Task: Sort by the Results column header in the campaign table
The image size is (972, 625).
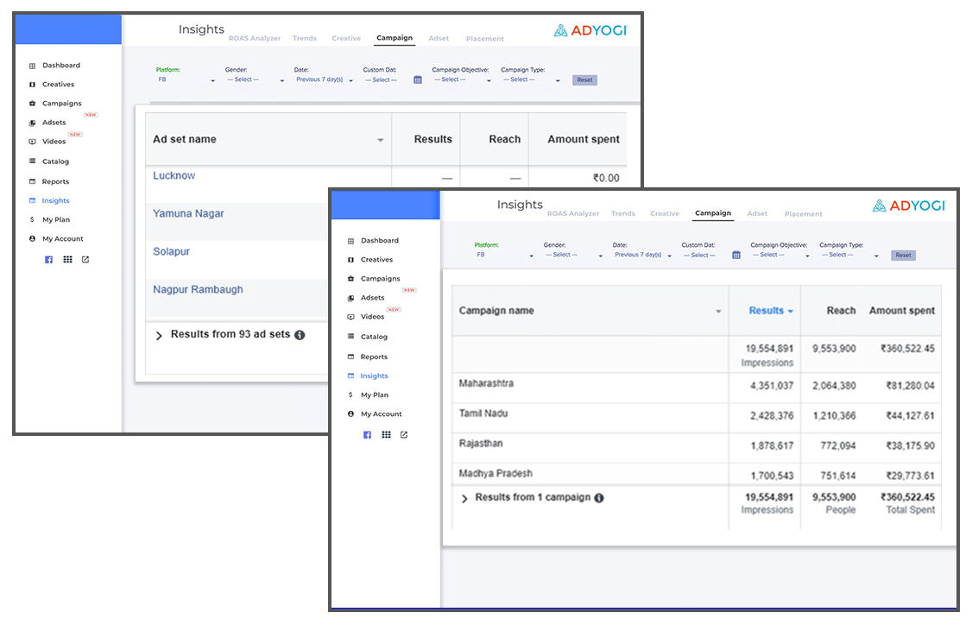Action: (766, 311)
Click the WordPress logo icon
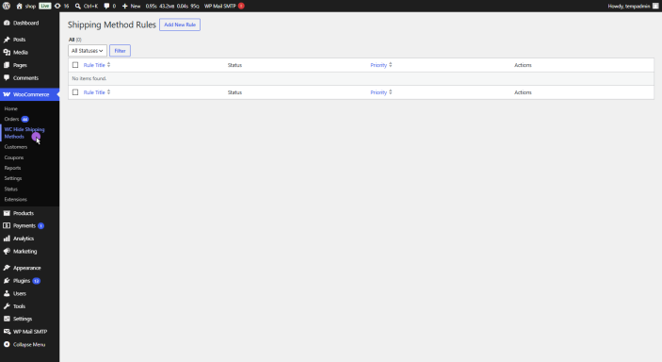 [x=7, y=6]
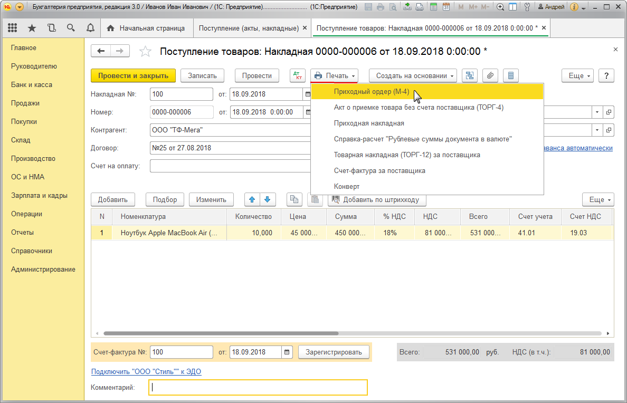The image size is (627, 403).
Task: Click Провести и закрыть button
Action: pos(133,75)
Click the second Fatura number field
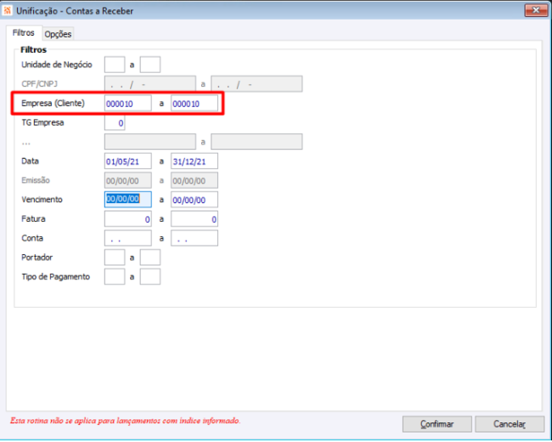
--
Once the line containing "Click the WordPress logo icon" is found, write it out exactly along with every line after it through the end of the listing, excluding pictures.

*SOLUTION FOR THIS TASK:*
Click the WordPress logo icon
 [x=7, y=6]
The image size is (627, 403).
Task: Click Провести и закрыть button
Action: pos(133,75)
Click the second Fatura number field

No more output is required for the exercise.